No judaísmo rabínico a bênção sacerdotal – birkat kohanim– é realizada nos serviços da sinagogas quando haja alguém da linhagem sacerdotal (kohem). Possui um ritual complexo, sendo pronunciado com a cabeça coberta e as mãos dispostas em um gesto específico.
No cristianismo é uma das alternativas para a bênção final do culto.
BIBLIOGRAFIA
Barkay, Gabriel; Marilyn J. Lundberg; Andrew G. Vaughn; Bruce Zuckerman. “The Amulets from Ketef Hinnom: A New Edition and Evaluation.” Bulletin of the American Schools of Oriental Research 334 (2004): 41–71.
Cohen, Chaim. “The Biblical Priestly Blessing (Num 6:24–26) in the Light of Akkadian Parallels.” Tel Aviv 20 (1993): 228–38.
De Souza, Elias Brasil. “The Ketef Hinnom Silver Scrolls: A Suggestive Reading of Text and Artifact.” The Near East Archaeological Society Bulletin 49 (2004): 27–38.
Fishbane, Michael A. “Form and Reformulation of the Biblical Priestly Blessing.” Journal of the American Oriental Society 103 (1983): 115–21.

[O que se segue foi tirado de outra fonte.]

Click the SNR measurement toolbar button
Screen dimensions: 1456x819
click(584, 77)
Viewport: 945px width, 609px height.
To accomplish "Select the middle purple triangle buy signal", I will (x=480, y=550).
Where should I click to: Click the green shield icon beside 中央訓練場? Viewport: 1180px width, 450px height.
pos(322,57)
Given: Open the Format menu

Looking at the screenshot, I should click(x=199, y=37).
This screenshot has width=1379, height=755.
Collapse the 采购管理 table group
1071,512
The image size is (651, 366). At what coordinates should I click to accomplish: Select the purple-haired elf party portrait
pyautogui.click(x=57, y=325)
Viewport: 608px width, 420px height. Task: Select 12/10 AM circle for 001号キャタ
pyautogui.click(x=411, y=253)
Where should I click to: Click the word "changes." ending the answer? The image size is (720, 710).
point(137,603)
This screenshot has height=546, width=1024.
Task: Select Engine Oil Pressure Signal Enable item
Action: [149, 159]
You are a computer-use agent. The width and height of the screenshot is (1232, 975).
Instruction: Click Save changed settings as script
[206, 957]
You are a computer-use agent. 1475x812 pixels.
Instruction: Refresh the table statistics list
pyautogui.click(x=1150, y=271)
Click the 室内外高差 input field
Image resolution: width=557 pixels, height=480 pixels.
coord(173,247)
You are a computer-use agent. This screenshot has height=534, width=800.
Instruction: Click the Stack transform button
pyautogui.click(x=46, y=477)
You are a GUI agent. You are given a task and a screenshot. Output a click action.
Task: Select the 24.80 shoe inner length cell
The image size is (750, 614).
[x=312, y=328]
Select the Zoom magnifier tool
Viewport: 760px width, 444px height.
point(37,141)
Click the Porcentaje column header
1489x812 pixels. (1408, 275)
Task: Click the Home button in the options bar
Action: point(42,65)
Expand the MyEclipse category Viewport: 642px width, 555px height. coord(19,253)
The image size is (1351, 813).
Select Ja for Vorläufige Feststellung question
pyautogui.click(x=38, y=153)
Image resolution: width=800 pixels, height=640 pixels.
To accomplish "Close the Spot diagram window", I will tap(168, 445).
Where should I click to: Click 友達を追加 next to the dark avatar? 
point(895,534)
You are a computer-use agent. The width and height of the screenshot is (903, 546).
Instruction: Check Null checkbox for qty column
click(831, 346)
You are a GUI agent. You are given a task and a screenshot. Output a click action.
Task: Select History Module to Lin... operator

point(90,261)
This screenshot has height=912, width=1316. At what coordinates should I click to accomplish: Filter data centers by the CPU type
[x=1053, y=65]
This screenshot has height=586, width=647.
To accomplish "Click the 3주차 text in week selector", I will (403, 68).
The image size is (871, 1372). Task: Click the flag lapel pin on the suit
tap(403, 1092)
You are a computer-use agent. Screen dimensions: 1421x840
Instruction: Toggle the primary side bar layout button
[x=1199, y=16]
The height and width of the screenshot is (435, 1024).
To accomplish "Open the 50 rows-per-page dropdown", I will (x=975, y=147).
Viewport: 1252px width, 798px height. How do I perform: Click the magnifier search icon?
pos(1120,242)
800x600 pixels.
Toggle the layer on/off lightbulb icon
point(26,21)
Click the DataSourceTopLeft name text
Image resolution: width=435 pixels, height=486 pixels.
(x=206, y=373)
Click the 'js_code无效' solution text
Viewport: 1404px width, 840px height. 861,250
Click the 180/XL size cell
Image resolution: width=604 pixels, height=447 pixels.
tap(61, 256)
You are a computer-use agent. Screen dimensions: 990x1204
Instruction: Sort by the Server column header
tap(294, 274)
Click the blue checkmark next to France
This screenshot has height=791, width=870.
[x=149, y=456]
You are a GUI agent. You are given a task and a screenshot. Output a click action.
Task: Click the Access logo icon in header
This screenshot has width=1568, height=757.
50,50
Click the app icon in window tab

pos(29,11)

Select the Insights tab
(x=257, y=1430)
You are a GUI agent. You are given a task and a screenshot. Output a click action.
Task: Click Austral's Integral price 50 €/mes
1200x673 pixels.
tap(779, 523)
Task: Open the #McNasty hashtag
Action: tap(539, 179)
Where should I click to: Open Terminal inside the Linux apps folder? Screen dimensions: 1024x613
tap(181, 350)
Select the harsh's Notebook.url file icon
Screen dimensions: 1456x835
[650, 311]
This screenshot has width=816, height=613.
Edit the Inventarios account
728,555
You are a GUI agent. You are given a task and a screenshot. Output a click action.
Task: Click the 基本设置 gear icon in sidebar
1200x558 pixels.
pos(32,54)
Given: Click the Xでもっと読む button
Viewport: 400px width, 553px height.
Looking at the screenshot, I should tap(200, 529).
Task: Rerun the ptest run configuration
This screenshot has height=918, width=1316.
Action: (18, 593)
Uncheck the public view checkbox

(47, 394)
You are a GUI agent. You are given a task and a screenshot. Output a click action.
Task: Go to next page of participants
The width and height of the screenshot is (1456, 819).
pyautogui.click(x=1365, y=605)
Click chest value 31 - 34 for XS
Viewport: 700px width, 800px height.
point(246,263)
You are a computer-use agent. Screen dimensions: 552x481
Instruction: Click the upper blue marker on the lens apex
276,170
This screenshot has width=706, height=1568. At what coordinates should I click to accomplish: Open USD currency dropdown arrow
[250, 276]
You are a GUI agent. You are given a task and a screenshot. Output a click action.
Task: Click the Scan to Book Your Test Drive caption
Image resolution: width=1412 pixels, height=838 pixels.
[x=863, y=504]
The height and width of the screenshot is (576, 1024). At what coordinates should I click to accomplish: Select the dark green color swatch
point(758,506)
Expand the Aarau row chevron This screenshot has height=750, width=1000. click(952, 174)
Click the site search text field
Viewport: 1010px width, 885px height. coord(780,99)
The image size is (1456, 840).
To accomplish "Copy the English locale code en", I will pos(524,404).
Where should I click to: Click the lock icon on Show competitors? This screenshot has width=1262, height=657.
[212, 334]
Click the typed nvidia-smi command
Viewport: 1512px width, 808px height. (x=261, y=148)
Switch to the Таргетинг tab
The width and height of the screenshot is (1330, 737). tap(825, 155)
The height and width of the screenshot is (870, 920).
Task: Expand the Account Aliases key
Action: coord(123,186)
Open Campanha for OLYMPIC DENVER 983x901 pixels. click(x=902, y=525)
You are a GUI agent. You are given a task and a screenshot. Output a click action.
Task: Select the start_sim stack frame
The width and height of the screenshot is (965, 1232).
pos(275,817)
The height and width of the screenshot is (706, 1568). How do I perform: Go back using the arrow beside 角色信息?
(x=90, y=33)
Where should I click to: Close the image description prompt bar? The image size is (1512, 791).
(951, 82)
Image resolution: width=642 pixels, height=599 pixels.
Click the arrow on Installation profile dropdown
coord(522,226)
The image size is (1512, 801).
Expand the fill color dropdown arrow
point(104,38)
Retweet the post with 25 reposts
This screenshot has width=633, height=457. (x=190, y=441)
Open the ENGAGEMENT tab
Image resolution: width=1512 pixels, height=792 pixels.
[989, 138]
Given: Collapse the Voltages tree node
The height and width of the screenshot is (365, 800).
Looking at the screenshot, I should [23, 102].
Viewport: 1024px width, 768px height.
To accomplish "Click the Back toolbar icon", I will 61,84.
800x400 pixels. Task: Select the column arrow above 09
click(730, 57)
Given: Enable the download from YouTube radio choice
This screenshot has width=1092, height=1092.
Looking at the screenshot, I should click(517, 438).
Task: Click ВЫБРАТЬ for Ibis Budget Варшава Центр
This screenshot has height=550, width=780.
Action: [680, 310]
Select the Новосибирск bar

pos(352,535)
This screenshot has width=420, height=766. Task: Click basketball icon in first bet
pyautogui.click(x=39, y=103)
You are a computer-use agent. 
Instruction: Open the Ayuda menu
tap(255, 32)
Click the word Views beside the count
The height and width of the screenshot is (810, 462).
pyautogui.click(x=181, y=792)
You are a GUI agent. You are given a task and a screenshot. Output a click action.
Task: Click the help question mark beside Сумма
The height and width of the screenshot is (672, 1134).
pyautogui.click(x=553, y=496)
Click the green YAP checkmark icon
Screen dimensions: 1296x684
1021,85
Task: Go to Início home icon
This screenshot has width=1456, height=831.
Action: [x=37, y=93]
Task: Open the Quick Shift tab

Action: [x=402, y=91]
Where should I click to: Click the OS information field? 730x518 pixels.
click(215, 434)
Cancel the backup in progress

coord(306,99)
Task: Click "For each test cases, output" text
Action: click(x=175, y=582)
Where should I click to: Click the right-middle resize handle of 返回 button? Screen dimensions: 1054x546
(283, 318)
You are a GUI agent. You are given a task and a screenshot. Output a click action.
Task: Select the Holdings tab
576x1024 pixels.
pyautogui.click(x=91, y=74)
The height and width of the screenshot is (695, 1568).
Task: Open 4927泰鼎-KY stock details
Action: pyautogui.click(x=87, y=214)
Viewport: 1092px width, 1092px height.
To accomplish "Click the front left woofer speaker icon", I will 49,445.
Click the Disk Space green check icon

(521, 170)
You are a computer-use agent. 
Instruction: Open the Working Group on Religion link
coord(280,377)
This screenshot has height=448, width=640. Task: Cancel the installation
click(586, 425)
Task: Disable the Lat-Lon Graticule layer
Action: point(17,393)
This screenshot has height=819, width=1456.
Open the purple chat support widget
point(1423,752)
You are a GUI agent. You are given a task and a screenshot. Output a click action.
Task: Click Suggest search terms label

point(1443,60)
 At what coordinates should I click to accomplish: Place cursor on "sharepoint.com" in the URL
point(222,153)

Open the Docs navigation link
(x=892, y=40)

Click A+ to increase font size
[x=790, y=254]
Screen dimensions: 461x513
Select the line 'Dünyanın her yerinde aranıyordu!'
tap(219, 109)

In Lubetski et al. (eds.) Boundaries of the Ancient Near Eastern world. Sheffield, UK: Sheffield Academic Press, 1998.
Korpel, Marjo C. A. “The Poetic Structure of the Priestly Blessing.” Journal for the Study of the Old Testament 45 (1989): 3–13.
Liebreich, Leon J. “The Songs of Ascent and the Priestly Blessing,” Journal of Biblical Literature 74 (1955): 33-36.
Martens, Elmer A. “Intertext Messaging: Echoes of the Aaronic Blessing (Numbers 6:24–26).” Direction 38 (2009): 163–78.
Miller Jr, Patrick D. “The Blessing of God: An Interpretation of Num 6:22-27, ” Interpretation 29 (1975): 240-51.
Noth, Martin. Numbers: A Commentary. Old Test. Library 7. Philadelphia: Westminster, 1968.
Smoak, Jeremy D. “May Yahweh Bless You and Keep You from Evil: The Rhetorical Argument of Ketef Hinnom Amulet I and the Form of the Prayers for Deliverance in the Psalms.” Journal of Ancient Near Eastern Religions 12, no. 2 (2012): 202–36.
Smoak, Jeremy D. The Priestly Blessing in Inscription and Scripture: The Early History of Numbers 6:24-26. Oxford University Press, 2015.